Lumiya smiled, a thin, dangerous line. "The evidence is in the patterns, as you so often say. The discrepancy in the grain weights, the sudden 'recoveries' of seized ships. I don't need a signed confession to know I'm looking at a wolf in a student's coat. I will expose you, Leornars. I will watch the King—my father—strip the skin from your back."

Leornars let out a short, quiet laugh—a sound devoid of humor. "Then I look forward to the trial, Highness. But do be careful. In the dark, even a Crown Prince can lose his way."

The Strategy of Erasure

An hour later, the "Lady in Pink" and the "Boy in Black" were back in the cold, industrial silence of the warehouse. The gown and the tuxedo were discarded, replaced by their functional dark tunics.

Stacian sat on a crate, sharpening a combat knife with a whetstone. Screee. Screee. Screee. The sound was the only music in the room.

"Lumiya is a variable we didn't account for," Stacian said, her eyes like chips of frozen sea. "He's not like Vane. He doesn't want gold. He wants the throne, and he sees you as a stain on his inheritance."
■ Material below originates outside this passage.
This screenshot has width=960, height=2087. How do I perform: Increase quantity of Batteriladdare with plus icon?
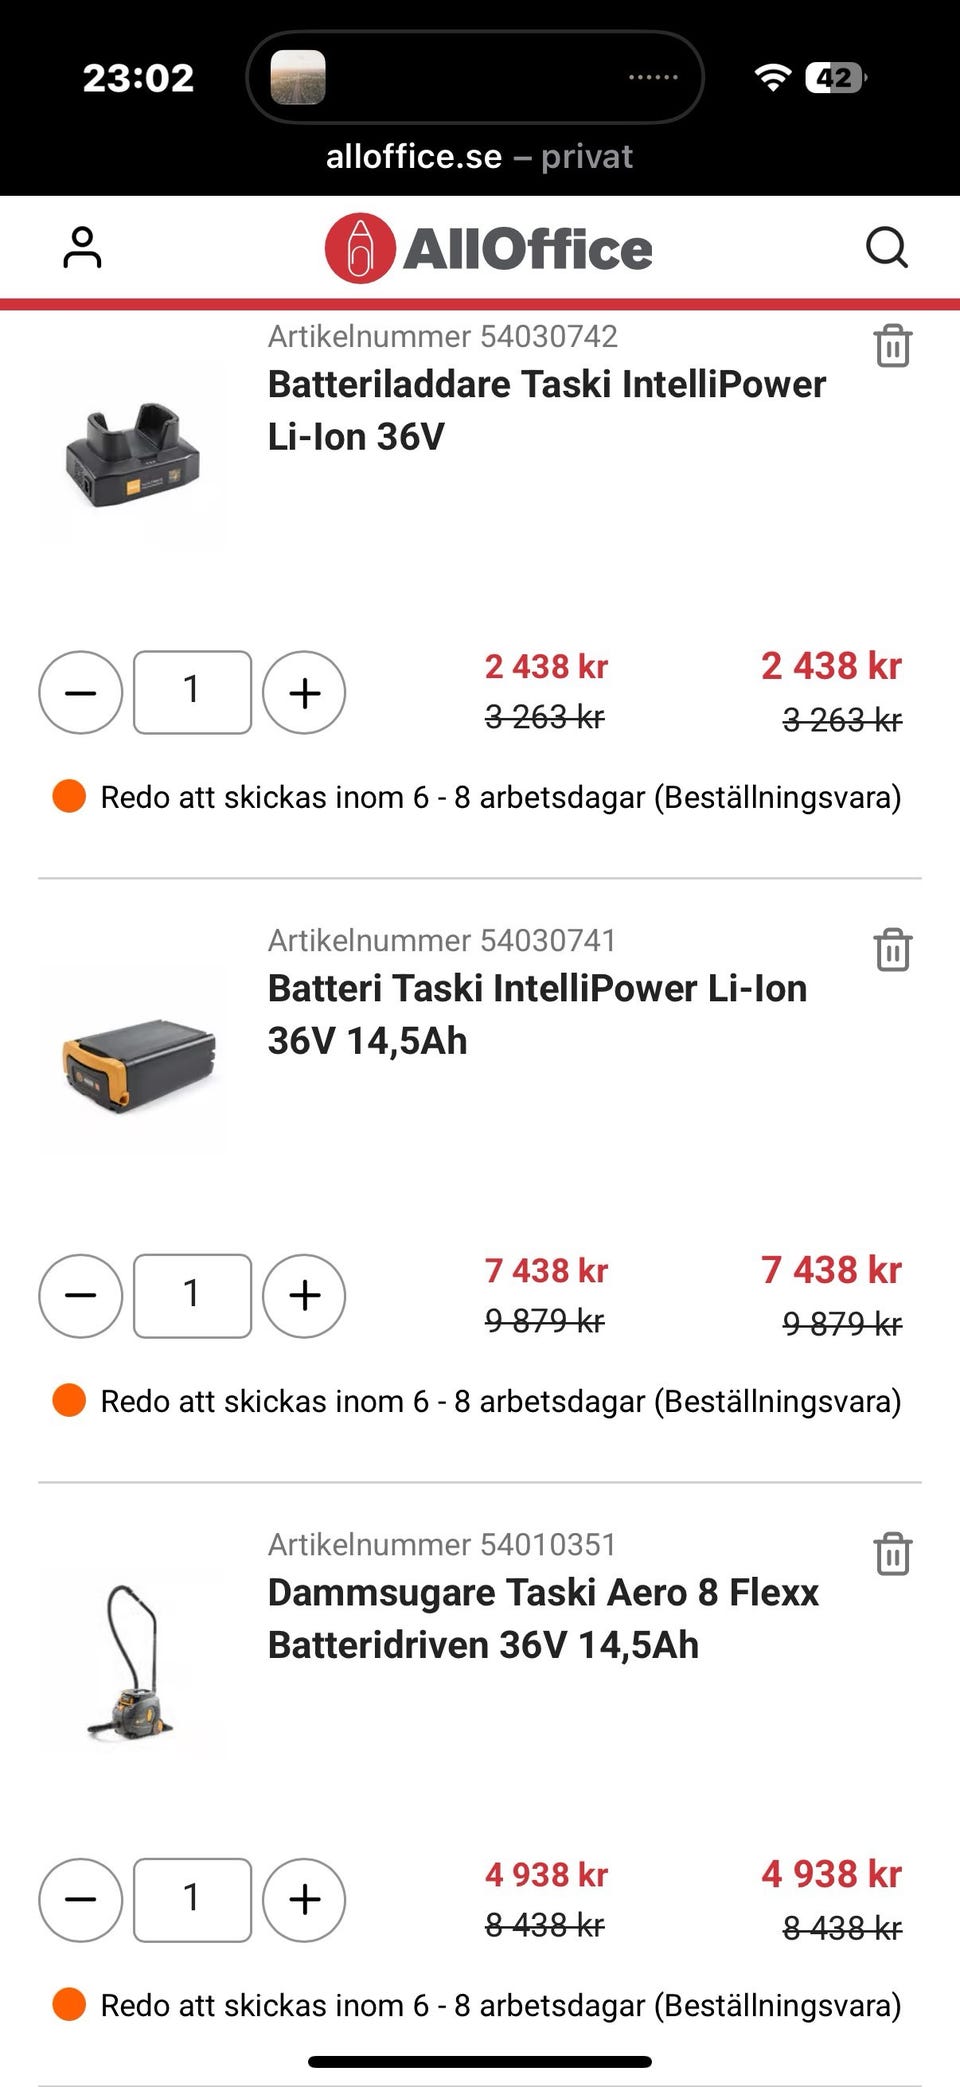click(x=305, y=692)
"He's clever," Leornars admitted, pacing the length of the warehouse. He was staring at a chalkboard covered in names, arrows, and chemical formulas. "He recognized the pattern because he thinks like I do. He's not looking at the crimes; he's looking at the intent."

"He said he would expose us," Stacian noted. "A direct threat is an invitation to a strike. How do we remove him without making him a martyr?"

Leornars stopped pacing. He looked at a small vial of the refined Pollium—the batch with the extra ounce of Nightshade.

"If Lumiya dies by an assassin's blade, the King burns the city to find the killer. If he dies of a 'heart defect' caused by the tonic, it's a tragedy," Leornars mused. "But Lumiya is too smart to drink a gift from me."

"Then we don't give it to him," Stacian said, the knife's edge gleaming. "We give it to someone he loves. We force his hand."

"No," Leornars countered, his crimson eyes flashing. "That's too emotional. Too messy. Lumiya's strength is his logic. We must use that logic against him. We need to create a scenario where the only 'logical' way for him to save the kingdom is to commit a crime so heinous that his own evidence against me becomes his death warrant."

He began to write on the board, the chalk screeching.

"We don't get rid of the Prince, Stacian. We make the Prince get rid of the Crown. We'll leak the 'Divine Tonic' through the Ducal Houses. When Lumiya tries to intercept it to prove my guilt, he'll find himself holding the very poison that kills his father. He won't be the whistleblower; he'll be the regicide."

Stacian stopped sharpening. A grim, appreciative shadow of a smile touched her lips. "An IQ test he's destined to fail. Because he believes in justice, and we believe in results."

Leornars clicked his pen, the sound sharp as a gunshot in the empty warehouse. "Exactly. Let's see how he likes the pattern I've drawn for him."